__PROBLEM TO WORK ON__. Exactly as written, transcribe the lines that run from the one containing "Task: Click the GNU nano 2.5.3 version label" to the end of the records below.

__RECORDS__.

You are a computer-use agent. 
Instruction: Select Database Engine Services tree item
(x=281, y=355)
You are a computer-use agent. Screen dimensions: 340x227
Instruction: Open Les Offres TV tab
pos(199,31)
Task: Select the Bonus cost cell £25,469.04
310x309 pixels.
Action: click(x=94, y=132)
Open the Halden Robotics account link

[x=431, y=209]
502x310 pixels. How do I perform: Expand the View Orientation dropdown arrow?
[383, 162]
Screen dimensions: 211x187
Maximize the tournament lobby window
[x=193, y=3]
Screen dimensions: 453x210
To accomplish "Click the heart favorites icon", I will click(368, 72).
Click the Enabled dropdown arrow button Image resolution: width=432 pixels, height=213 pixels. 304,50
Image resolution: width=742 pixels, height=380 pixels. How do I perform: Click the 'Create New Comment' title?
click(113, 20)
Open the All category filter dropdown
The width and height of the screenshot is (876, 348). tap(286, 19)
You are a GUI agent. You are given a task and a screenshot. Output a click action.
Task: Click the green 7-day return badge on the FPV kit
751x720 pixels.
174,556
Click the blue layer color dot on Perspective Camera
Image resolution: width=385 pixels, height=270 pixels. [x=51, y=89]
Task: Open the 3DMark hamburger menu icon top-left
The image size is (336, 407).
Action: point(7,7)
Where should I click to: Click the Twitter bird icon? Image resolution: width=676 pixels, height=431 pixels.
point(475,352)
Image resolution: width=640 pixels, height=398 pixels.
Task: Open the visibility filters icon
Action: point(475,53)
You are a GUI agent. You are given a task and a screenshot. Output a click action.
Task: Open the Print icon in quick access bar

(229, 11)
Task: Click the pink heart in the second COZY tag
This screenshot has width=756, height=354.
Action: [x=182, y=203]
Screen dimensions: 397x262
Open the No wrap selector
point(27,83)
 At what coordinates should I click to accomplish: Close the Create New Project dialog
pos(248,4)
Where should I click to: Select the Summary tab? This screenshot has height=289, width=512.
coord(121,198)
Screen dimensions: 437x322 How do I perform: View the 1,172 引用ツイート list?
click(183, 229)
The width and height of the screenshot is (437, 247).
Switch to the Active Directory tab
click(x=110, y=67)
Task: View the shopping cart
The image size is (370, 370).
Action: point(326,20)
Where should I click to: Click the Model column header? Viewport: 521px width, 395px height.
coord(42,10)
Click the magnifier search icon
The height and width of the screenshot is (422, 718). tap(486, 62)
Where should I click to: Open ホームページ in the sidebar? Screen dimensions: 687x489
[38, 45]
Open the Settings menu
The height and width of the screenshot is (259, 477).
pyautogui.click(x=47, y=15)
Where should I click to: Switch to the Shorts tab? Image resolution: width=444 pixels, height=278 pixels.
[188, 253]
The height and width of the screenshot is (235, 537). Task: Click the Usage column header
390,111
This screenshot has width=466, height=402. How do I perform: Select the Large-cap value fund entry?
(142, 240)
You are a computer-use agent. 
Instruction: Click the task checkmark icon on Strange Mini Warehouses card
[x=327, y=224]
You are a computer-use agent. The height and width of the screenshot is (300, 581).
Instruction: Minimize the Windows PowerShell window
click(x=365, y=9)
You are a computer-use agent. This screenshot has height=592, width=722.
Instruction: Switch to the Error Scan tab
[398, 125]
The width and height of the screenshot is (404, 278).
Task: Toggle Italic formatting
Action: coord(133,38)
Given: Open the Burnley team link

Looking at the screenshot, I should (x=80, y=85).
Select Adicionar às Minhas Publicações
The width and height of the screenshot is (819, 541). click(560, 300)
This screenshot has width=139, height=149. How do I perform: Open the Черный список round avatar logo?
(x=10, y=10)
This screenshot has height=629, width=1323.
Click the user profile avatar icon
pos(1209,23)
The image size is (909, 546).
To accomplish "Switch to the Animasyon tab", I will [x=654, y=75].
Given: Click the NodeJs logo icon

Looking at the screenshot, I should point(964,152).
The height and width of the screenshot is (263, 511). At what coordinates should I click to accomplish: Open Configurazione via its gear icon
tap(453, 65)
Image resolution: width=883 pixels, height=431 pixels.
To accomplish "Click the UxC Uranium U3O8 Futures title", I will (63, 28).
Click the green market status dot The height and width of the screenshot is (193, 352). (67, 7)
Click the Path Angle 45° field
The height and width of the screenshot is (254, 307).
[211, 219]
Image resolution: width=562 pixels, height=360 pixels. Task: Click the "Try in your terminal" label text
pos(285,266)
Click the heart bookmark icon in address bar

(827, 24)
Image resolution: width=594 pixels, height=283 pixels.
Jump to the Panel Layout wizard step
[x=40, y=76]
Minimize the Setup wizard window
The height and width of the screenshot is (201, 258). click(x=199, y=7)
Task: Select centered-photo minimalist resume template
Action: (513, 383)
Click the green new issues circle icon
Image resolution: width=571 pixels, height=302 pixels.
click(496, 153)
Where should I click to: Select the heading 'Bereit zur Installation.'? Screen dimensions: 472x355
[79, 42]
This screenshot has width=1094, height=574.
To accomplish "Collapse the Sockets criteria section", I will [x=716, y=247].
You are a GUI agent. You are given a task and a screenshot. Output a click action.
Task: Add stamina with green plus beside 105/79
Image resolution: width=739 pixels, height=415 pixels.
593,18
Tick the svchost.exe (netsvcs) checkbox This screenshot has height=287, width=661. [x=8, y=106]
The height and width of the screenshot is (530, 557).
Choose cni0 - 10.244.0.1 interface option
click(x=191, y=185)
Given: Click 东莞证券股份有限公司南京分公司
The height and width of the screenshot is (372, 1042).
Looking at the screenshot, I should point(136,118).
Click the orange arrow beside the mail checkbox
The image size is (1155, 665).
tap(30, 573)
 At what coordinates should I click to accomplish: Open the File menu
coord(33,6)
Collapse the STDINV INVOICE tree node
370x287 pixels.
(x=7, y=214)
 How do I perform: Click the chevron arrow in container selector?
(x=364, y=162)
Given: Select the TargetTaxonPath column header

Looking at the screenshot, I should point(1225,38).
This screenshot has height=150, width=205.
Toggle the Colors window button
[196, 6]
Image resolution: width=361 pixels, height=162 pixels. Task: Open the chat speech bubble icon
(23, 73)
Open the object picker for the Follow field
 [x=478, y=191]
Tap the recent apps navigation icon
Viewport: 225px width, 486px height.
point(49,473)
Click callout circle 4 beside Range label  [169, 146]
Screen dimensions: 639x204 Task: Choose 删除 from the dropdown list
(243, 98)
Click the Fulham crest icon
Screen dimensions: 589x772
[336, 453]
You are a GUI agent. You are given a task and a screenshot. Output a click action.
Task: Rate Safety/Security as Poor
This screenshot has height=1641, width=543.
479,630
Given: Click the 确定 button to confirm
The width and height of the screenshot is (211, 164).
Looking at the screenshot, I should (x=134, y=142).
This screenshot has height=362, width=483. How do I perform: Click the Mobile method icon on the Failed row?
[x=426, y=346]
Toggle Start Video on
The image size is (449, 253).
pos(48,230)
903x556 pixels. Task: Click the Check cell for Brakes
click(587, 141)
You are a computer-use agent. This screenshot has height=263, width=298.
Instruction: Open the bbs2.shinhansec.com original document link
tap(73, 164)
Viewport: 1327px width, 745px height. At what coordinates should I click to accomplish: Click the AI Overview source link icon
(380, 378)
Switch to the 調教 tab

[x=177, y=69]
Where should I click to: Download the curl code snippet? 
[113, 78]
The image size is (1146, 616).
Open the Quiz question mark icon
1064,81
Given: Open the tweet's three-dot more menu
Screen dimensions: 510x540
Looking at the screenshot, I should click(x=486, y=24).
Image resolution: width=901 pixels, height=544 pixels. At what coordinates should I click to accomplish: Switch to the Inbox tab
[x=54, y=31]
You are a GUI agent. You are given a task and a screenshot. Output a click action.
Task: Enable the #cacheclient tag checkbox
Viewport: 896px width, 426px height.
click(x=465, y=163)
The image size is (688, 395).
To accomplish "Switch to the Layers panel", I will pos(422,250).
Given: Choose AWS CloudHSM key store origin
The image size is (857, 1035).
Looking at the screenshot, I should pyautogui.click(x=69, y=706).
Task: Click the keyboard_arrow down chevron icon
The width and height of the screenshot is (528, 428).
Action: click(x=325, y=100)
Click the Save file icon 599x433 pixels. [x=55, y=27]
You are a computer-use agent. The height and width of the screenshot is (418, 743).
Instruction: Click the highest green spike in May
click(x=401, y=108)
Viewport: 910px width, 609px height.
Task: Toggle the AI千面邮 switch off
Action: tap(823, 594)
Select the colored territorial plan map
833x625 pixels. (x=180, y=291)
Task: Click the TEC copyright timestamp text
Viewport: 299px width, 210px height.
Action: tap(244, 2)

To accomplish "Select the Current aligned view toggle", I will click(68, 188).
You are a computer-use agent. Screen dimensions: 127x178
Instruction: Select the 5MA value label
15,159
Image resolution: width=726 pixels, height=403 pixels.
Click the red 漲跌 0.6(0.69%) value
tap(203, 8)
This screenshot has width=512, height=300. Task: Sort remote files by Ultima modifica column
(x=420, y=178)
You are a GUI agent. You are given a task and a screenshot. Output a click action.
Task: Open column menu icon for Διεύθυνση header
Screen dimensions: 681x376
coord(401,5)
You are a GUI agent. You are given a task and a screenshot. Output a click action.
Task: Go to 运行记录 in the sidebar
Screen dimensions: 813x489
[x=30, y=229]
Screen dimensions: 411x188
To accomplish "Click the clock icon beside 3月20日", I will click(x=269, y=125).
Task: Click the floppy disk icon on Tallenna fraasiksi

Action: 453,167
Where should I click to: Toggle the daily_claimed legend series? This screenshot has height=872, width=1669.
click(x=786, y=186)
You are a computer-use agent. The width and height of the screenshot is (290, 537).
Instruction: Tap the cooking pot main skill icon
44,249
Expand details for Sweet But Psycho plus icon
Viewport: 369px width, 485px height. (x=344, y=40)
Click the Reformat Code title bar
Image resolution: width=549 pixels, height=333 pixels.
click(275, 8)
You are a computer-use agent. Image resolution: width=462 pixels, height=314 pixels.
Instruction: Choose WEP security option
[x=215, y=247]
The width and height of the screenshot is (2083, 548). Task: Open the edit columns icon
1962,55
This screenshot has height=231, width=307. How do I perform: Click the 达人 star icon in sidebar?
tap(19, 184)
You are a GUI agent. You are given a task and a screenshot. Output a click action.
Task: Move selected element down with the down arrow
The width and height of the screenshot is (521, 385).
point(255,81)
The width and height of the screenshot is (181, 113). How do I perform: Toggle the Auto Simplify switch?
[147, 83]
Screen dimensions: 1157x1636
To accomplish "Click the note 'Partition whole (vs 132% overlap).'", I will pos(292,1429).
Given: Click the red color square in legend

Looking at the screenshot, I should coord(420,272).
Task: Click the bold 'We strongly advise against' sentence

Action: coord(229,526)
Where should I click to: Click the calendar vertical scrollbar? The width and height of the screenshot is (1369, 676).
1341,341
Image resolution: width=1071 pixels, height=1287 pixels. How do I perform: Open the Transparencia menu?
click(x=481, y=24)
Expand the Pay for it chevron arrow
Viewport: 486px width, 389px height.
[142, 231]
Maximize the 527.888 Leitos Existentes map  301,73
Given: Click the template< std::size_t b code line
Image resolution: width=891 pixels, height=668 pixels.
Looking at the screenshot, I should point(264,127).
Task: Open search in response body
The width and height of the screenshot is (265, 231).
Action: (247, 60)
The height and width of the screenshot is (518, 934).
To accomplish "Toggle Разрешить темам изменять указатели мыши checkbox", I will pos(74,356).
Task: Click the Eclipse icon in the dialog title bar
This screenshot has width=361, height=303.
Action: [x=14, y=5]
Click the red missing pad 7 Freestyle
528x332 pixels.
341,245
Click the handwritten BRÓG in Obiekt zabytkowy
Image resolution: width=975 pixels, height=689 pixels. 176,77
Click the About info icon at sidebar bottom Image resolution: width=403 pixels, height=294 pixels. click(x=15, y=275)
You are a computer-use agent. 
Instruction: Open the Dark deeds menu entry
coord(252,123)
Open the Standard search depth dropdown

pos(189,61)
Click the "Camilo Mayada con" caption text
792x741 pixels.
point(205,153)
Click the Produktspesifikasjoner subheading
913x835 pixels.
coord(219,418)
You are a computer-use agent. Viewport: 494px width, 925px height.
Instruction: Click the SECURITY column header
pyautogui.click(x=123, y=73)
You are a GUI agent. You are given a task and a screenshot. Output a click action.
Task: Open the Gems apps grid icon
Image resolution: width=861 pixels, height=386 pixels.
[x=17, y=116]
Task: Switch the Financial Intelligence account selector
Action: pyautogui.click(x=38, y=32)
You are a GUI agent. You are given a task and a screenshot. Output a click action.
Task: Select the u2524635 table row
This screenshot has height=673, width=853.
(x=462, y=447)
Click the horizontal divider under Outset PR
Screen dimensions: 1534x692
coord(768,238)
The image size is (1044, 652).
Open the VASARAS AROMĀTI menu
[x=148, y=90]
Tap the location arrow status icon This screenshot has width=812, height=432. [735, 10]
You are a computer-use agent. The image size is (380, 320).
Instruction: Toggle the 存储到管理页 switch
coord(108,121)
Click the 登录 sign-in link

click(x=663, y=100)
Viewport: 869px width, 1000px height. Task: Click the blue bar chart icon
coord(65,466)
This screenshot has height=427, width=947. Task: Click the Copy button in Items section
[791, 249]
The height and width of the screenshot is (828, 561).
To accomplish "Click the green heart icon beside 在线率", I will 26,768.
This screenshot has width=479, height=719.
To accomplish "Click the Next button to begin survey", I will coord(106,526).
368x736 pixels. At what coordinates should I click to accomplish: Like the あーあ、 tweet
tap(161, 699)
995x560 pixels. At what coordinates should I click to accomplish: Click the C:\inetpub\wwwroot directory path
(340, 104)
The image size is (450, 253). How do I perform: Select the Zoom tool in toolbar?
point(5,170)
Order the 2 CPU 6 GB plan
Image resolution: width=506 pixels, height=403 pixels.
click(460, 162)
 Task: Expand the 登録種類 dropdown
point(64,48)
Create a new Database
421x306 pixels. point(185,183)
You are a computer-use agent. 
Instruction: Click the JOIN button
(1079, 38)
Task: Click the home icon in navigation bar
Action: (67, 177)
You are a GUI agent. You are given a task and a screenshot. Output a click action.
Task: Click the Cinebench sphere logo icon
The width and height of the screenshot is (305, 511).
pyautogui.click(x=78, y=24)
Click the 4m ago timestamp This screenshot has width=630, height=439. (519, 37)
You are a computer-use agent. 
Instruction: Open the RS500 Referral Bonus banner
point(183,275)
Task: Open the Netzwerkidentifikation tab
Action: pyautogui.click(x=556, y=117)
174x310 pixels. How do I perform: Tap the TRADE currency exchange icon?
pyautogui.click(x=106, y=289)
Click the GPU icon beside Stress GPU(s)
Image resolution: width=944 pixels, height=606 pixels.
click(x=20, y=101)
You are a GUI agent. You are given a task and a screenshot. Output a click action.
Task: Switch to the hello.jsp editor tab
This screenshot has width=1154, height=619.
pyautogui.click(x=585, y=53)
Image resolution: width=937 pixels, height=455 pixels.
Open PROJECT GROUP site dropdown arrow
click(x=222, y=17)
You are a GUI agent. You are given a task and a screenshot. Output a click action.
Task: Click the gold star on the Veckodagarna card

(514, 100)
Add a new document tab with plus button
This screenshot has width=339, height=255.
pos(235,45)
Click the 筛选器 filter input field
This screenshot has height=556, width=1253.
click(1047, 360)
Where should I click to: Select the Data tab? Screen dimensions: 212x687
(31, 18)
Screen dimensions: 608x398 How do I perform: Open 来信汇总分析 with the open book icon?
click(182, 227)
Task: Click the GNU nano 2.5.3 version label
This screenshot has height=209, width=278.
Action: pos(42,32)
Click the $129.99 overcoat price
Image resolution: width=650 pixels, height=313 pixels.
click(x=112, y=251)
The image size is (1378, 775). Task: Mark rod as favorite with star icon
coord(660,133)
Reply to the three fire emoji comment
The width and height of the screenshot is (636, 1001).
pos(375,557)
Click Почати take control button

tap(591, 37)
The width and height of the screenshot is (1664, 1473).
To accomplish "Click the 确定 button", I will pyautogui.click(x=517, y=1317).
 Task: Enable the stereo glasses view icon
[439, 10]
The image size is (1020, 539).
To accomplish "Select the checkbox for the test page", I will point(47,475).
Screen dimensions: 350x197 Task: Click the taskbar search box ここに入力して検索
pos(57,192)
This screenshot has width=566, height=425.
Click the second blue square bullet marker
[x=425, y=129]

__ANSWER SPACE__.
Task: Click the GNU nano 2.5.3 version label
This screenshot has height=209, width=278.
Action: pos(42,32)
Click the $129.99 overcoat price
Image resolution: width=650 pixels, height=313 pixels.
click(x=112, y=251)
The image size is (1378, 775). Task: Mark rod as favorite with star icon
coord(660,133)
Reply to the three fire emoji comment
The width and height of the screenshot is (636, 1001).
pos(375,557)
Click Почати take control button

tap(591, 37)
The width and height of the screenshot is (1664, 1473).
To accomplish "Click the 确定 button", I will pyautogui.click(x=517, y=1317).
 Task: Enable the stereo glasses view icon
[439, 10]
The image size is (1020, 539).
To accomplish "Select the checkbox for the test page", I will point(47,475).
Screen dimensions: 350x197 Task: Click the taskbar search box ここに入力して検索
pos(57,192)
This screenshot has width=566, height=425.
Click the second blue square bullet marker
[x=425, y=129]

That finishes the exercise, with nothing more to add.